As local authorities are getting more involved, Paul and Wendy grow more suspicious of Miranda and her husband Eric. While the latter are gone Paul and Wendy search their RV but fail to see a strand of beads belonging to their daughter Taylor. That night, Paul observes Miranda making love. The next day the two couples go out on the lake together to continue the search. After six hours on the lake, they spot a plastic bag floating on the water, but it holds no clues. Paul and Wendy accuse Eric and Miranda of taking their daughter because they have been unsuccessful in trying to have a baby. Wendy pulls out a gun, and a fight ensues in which Miranda is shot and Eric is stabbed. Paul and Wendy return to shore, shaken, and argue. When Baker finds Eric’s body, he searches Eric and Miranda’s RV and finds the beads, which Wendy confirms is her daughter's.

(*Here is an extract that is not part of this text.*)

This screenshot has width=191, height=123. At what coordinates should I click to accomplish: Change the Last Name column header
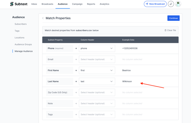click(x=97, y=82)
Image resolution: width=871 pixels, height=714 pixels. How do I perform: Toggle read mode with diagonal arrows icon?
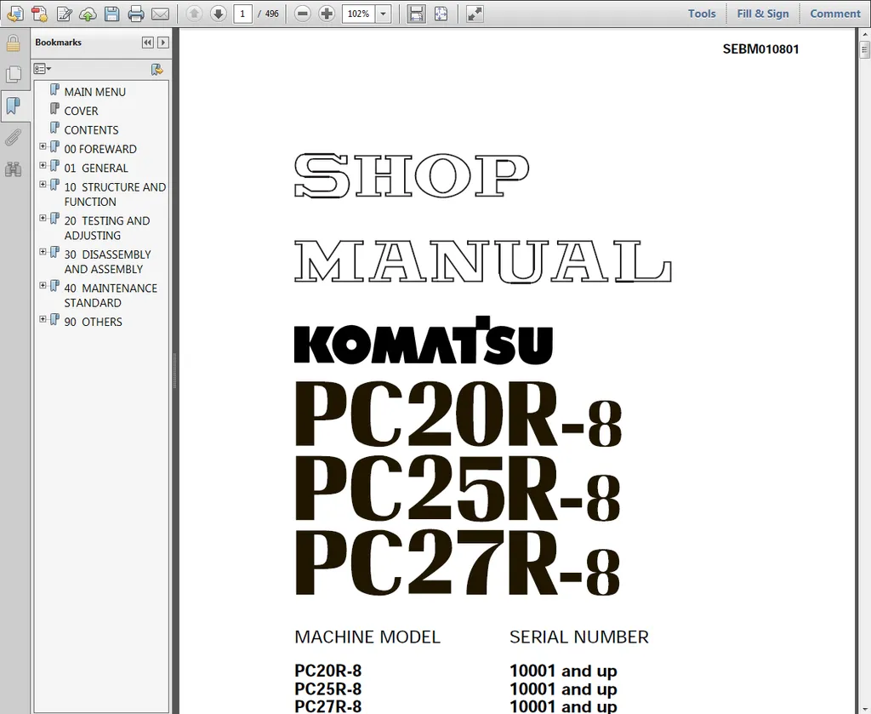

Baker is informed later that strands of hair were in Eric’s hand.

Later, Wendy suspects Tom might be responsible, so she searches his place, uncovering a hidden passageway leading to a toilet and a closet shelf with a stash of child pornography videos. She is knocked out and bound. After Tom diverts Paul from looking for her, he tries to hold Wendy down, but she finds a hammer on the floor and kills Tom. Baker suspects Tom was part of a child pornography network, and with the case seemingly solved, Paul convinces Wendy to throw away Taylor's stuff to bring closure. The items are later recovered by Tom's groundskeeper Justin, who has been having his own issues. He urgently tries to call police but cannot get through.

Baker eventually receives a Dear John letter from his wife but then notices something strange about a photo of the Michaelsons—they are posed in front of the World Trade Center before the September 11 attacks and Wendy is pregnant in the picture, implying that Taylor would have been much older than 10 years old. After contacting another police network, he learns from Paul's brother that their daughter had died six years before and the Michaelsons have actually been living out a fantasy in which they think their daughter is still alive because they have been unable to successfully go through the stages of grief. Rakes confirms the DNA from the hair in Eric’s hand belonged to Paul.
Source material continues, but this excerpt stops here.